Stored dataset items
----------------

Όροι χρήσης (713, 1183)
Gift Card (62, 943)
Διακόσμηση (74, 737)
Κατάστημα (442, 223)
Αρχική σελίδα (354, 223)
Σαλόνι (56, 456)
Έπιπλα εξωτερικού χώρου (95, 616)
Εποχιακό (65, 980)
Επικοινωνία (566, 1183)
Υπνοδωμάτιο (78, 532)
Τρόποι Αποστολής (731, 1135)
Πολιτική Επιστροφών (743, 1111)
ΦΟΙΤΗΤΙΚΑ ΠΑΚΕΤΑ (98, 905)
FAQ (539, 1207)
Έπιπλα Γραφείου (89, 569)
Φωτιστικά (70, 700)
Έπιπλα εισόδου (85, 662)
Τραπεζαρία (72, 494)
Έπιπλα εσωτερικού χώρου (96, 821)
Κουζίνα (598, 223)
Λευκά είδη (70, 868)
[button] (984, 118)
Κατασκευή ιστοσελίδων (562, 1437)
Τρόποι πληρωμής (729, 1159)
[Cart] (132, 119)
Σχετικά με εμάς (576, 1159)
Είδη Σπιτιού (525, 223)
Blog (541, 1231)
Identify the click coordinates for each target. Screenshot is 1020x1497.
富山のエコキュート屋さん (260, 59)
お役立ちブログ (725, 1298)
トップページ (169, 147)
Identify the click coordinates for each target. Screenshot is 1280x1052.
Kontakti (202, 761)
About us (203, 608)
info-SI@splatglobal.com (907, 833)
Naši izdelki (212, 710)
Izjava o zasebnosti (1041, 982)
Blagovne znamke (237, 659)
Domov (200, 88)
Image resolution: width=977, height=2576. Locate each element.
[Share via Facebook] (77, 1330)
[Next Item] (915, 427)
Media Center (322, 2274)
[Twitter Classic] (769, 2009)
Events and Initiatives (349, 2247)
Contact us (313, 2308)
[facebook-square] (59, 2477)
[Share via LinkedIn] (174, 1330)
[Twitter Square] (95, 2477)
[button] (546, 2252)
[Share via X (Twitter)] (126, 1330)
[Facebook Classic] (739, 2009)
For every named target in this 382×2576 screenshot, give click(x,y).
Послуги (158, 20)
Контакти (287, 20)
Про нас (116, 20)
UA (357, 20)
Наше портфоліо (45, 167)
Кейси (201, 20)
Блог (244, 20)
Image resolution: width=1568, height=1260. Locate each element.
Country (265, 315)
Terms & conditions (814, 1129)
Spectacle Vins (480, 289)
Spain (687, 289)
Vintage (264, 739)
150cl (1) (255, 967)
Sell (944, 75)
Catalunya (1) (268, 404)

----------------

Given instruction = Swap "Media Center" for "Newsroom" in the stretch of lines from the one containing "[button] (984, 118)" through the one containing "Contact us (313, 2308)". Give back only those lines, with everything else unchanged.

Exercise response =
[button] (984, 118)
Κατασκευή ιστοσελίδων (562, 1437)
Τρόποι πληρωμής (729, 1159)
[Cart] (132, 119)
Σχετικά με εμάς (576, 1159)
Είδη Σπιτιού (525, 223)
Blog (541, 1231)
Identify the click coordinates for each target. Screenshot is 1020x1497.
富山のエコキュート屋さん (260, 59)
お役立ちブログ (725, 1298)
トップページ (169, 147)
Identify the click coordinates for each target. Screenshot is 1280x1052.
Kontakti (202, 761)
About us (203, 608)
info-SI@splatglobal.com (907, 833)
Naši izdelki (212, 710)
Izjava o zasebnosti (1041, 982)
Blagovne znamke (237, 659)
Domov (200, 88)
Image resolution: width=977, height=2576. Locate each element.
[Share via Facebook] (77, 1330)
[Next Item] (915, 427)
Newsroom (322, 2274)
[Twitter Classic] (769, 2009)
Events and Initiatives (349, 2247)
Contact us (313, 2308)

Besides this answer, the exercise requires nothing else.